- Film poster
- 套
- Directed by: Han Yew Kwang
- Written by: Han Yew Kwang
- Produced by: Lau Chee Nien
- Starring: Marcus Chin; Julian Hee; Lee Chau Min; Oon Shu An; Catherine Sng; Alaric Tay; Yeo Yann Yann;
- Cinematography: Liu Long Fei
- Edited by: Jack Shuo
- Music by: August Lum
- Production company: 18g Pictures
- Distributed by: Golden Village
- Release date: December 12, 2014 (SGIFF);
- Running time: 83 minutes
- Country: Singapore
- Language: Mandarin
- Budget: S$500,000
- Box office: US$82,510 (Singapore)

= Rubbers (film) =

2014 film by Han Yew Kwang

Rubbers is a 2014 Singaporean sex comedy film written and directed by Han Yew Kwang. It stars Marcus Chin, Julian Hee, Lee Chau Min, Oon Shu An, Catherine Sng, Alaric Tay, and Yeo Yann Yann as Singaporeans who are faced with various problems in their sex lives related to condoms. The film is split into three shorts whose scenes are interwoven. It premiered at the Singapore International Film Festival on 12 December 2014. Golden Village released it theatrically on 30 April 2015, in Singapore, where it grossed $82,510.

== Plot ==
On Valentine's Day, various Singaporeans face issues in their sex lives that are related to condoms: a man who refuses to wear condoms fantasises about a Japanese pornographic film star, a woman who has been single for several years takes advice from a talking condom who tells her to seduce her younger plumber, and an elderly couple try to save their marriage through.

== Cast ==
- Marcus Chin as Ah Niu
- Julian Hee as Thor
- Lee Chau Min as Durian Condom
- Oon Shu An as Kawaii Momoko
- Catherine Sng as Ah Hua
- Alaric Tay as Adam
- Yeo Yann Yann as Baoling
- Gillian Tan as Eve

== Production ==
Han had previously made several romantic comedy films and was looking for a new topic. He settled on a sex comedy as more realistic logistically than an action comedy or horror comedy. Han said his intention was to make a film that would encourage people to use condoms. The film cost S$500,000 to make and included a crowdfunding campaign for $9,000. The original goal was US$25,000, but they still considered the funding a success, as it raised awareness for the film.

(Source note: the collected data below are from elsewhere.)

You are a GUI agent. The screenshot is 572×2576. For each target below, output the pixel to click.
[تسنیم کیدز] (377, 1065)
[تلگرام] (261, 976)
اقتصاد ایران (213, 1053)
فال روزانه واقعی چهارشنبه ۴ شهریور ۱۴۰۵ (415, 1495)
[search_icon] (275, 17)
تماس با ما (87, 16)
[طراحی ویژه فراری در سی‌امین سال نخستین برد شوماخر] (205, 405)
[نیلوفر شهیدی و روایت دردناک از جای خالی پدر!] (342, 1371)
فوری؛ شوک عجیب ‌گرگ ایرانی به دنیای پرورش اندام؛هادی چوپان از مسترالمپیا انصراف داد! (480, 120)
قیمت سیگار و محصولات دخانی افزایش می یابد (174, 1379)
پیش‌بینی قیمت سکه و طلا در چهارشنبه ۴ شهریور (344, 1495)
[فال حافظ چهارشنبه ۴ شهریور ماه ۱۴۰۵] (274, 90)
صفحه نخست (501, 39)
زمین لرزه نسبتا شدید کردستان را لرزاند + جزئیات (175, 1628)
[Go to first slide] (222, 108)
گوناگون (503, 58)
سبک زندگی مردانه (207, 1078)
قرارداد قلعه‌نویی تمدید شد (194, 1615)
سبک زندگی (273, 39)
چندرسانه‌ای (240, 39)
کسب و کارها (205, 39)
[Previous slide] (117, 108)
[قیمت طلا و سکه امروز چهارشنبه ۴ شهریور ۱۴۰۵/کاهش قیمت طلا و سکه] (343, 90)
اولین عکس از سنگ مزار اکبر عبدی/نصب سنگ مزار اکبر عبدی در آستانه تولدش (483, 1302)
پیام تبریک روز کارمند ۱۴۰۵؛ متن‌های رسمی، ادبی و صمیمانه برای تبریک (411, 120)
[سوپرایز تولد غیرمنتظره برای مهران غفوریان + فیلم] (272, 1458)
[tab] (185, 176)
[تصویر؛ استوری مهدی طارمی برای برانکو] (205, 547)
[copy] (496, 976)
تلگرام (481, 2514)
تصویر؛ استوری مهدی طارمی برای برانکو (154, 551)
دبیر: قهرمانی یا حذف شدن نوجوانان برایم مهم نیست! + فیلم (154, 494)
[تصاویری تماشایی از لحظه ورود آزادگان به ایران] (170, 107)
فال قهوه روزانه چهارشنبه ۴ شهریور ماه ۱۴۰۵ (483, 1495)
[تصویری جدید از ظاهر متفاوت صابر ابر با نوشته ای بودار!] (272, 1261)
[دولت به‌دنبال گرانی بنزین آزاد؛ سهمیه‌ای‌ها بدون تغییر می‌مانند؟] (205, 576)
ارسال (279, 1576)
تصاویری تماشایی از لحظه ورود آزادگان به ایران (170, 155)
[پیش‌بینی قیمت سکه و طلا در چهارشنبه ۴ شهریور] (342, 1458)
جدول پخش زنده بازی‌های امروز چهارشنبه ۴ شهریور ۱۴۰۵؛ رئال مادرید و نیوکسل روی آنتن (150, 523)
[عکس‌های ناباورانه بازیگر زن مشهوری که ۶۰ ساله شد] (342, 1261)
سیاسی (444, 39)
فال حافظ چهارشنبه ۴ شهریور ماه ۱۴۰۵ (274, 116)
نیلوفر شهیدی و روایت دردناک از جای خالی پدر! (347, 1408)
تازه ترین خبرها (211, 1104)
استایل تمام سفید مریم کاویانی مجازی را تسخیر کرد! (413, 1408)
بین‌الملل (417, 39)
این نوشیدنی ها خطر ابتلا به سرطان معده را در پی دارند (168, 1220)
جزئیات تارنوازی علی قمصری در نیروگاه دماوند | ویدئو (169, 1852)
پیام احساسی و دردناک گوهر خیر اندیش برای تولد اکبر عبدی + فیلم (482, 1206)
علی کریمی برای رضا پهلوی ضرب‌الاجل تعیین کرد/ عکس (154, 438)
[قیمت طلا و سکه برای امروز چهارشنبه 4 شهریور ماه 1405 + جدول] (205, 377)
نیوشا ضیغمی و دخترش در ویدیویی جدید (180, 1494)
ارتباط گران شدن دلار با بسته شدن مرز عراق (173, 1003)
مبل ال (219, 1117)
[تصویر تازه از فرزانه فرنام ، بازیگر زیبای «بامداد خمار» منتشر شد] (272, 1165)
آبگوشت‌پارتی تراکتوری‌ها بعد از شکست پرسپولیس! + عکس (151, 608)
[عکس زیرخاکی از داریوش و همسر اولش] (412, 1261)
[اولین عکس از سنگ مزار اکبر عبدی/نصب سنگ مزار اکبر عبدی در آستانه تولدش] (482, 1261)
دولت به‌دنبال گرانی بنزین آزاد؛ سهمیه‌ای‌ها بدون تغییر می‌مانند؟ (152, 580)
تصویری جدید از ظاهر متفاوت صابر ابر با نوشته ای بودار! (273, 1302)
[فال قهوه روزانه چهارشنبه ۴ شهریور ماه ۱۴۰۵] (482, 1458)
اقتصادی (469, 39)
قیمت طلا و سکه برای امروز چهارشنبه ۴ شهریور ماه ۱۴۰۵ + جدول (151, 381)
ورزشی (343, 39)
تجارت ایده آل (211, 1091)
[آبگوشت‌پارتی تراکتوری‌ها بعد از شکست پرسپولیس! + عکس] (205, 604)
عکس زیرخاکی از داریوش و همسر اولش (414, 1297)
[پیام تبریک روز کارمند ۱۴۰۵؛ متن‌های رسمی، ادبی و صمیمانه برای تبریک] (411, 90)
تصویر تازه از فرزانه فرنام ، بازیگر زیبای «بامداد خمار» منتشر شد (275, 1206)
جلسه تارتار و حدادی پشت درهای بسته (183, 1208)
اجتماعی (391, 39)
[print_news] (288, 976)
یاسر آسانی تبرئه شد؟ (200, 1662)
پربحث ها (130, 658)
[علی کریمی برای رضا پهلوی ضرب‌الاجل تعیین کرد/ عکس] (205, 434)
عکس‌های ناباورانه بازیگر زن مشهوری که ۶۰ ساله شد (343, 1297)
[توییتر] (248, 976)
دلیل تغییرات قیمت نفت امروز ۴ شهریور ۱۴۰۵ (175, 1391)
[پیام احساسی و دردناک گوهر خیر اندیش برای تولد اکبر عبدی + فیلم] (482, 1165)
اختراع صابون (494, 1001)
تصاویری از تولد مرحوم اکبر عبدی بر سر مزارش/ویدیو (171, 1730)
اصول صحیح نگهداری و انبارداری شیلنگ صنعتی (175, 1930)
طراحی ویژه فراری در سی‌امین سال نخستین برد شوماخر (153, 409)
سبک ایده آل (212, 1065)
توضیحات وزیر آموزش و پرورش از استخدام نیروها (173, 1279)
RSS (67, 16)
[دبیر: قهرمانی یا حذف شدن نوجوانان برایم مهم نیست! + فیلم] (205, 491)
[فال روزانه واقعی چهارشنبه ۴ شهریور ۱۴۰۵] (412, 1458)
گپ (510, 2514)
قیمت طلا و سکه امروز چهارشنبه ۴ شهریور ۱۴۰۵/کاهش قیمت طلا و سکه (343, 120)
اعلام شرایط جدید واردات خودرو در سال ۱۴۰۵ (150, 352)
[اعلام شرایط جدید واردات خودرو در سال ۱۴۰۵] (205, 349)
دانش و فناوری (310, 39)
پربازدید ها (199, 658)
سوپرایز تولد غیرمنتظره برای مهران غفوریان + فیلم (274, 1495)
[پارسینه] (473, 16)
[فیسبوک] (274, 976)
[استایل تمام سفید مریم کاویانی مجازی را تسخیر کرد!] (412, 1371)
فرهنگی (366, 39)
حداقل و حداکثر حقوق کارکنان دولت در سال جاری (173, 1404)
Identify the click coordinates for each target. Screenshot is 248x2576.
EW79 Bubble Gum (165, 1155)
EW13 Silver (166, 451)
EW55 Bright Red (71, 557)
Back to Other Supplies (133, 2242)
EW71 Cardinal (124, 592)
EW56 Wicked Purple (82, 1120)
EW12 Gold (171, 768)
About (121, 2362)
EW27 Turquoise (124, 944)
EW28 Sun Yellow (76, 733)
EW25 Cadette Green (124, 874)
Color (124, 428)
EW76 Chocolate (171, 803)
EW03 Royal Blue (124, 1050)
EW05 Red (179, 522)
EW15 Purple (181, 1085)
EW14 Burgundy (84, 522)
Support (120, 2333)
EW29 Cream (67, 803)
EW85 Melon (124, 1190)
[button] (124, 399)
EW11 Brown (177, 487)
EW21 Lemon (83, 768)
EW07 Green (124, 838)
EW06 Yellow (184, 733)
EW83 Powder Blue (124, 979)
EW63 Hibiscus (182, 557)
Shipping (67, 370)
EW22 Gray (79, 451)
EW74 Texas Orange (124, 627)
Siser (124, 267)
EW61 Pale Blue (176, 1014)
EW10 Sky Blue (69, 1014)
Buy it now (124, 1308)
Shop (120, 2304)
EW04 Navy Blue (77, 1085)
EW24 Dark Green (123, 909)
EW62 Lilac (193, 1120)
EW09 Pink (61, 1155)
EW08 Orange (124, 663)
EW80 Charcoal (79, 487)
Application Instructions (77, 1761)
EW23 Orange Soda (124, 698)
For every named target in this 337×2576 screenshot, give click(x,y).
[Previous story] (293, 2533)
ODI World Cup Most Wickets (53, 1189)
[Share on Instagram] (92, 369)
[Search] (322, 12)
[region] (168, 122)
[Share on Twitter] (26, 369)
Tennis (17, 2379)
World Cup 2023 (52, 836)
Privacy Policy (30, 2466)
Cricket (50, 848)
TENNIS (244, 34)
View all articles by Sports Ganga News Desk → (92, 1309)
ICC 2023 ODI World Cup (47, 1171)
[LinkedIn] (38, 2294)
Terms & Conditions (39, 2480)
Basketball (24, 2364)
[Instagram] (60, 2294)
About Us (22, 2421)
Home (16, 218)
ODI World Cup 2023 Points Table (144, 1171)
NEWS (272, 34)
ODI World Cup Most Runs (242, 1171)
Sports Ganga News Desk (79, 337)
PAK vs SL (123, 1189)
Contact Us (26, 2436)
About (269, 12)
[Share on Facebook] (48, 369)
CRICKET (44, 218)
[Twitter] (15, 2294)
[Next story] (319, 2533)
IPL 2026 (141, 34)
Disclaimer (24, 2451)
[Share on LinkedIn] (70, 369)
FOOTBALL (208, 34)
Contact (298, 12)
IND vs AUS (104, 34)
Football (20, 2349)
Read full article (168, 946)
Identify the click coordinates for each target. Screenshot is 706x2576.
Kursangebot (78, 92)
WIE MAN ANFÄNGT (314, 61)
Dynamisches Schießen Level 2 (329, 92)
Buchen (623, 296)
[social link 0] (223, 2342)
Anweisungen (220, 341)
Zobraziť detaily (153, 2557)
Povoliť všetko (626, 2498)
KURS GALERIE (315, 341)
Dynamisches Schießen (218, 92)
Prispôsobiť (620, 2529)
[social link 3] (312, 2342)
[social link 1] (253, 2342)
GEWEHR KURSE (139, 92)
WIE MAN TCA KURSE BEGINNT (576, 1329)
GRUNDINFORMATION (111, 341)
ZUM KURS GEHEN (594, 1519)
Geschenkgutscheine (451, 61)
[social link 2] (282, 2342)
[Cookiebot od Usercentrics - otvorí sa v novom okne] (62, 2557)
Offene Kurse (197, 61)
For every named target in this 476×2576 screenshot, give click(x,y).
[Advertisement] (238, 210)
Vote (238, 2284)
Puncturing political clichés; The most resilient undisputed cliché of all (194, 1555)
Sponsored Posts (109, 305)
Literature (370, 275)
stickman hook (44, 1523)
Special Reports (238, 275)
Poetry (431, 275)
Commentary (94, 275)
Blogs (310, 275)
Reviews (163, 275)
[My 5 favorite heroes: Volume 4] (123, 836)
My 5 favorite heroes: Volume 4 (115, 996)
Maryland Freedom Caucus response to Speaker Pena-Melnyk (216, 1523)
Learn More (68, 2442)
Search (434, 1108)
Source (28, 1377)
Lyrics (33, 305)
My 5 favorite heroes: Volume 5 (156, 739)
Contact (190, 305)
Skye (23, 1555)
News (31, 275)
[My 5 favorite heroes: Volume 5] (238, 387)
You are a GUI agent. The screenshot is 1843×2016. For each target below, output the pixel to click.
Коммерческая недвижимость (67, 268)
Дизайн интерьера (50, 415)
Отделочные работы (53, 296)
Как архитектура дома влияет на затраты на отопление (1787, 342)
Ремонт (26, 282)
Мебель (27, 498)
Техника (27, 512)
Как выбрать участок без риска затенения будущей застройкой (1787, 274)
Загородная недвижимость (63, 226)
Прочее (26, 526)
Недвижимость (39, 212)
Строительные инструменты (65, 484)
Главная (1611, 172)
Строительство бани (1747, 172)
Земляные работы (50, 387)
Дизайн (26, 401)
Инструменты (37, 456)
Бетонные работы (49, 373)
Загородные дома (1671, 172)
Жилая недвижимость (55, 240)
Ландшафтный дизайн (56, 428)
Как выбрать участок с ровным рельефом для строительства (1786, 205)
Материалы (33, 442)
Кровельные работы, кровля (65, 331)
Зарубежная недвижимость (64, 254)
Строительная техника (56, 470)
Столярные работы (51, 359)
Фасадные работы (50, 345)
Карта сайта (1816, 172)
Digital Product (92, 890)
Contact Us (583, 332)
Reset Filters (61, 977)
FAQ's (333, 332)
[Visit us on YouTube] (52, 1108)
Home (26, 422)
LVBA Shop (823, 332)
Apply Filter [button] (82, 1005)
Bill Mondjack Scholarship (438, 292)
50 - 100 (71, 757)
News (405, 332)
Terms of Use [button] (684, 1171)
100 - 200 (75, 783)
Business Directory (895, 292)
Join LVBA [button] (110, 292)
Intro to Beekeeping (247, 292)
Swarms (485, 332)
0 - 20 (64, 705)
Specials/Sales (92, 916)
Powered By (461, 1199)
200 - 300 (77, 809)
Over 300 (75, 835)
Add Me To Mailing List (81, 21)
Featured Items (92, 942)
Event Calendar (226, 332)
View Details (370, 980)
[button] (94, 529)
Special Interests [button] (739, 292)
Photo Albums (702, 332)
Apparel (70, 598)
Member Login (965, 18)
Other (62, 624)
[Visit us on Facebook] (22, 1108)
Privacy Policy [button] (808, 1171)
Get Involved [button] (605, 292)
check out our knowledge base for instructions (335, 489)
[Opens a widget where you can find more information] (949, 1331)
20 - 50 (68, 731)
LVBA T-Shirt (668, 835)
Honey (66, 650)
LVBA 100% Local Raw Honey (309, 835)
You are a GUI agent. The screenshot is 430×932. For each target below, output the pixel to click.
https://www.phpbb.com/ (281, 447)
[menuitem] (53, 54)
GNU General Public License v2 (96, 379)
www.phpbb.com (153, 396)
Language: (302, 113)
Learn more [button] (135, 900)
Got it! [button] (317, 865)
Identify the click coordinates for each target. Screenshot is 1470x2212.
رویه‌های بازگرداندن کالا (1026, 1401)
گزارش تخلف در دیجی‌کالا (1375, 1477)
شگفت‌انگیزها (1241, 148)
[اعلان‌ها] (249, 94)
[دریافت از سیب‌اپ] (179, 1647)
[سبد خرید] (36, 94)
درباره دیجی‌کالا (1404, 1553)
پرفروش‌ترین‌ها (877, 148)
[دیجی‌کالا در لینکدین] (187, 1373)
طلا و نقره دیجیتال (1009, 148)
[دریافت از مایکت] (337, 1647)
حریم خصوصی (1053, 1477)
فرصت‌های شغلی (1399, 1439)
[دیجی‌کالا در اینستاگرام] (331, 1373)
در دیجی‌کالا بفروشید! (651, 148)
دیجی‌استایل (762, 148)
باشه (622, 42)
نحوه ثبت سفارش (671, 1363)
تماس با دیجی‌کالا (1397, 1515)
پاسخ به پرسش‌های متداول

Oon watched pornographic films to prepare for her role as a Japanese pornographic actress. Oon was initially reluctant to take the role, but her boyfriend encouraged her, saying that the role is funny. Yeo also was reluctant to join the film, as she had recently given birth and cited tiredness. Yeo called the role "one of my most daring roles to date". Sng said her character's story is partly based on a real-life experience in which a friend tricked her into thinking a colored condom was a balloon.

Han said the film's content caused them to miss out on some locations they wanted, but the cast and crew were willing to work with him. Shooting was tricky, because Han wanted to avoid explicit nudity as much as possible. To facilitate camera angles, Han requested two crew members who were in a relationship act as stand-ins.

== Release ==
Rubbers premiered at the Singapore International Film Festival on 12 December 2014. Golden Village released it theatrically on 30 April 2015, in Singapore, where it grossed $82,510. Han did not contest the film's R21 rating despite its effect on sales. Though it is one of Han's highest-grossing films, it did not recoup its budget. Han said that filmmaking has become a hobby for him, as it is impossible to make money from his films.

== Reception ==
Jocelyn Lee of The New Paper rated it 3/5 stars and recommended it "for some light-hearted fun". Benita Lee of Time Out Singapore rated it 3/5 stars and wrote, "At times, it feels like a flimsy disguise for a condom or safe sex ad, but it admittedly has its moments." Derek Elley of Film Business Asia rated it 5/10 stars and wrote that it "develops a typically Southeast Asian sweetness in its second half that goes a long way to excusing some of the movie's more juvenile moments".
Clarence Tsui of The Hollywood Reporter wrote, "With a few strokes of superb social satire ...
Rubbers offers raucous, base and unwieldy entertainment." Tsui describes how the film "offers a timely illustration" of Singaporean culture, as its inhibited scenes are still seen as subversive.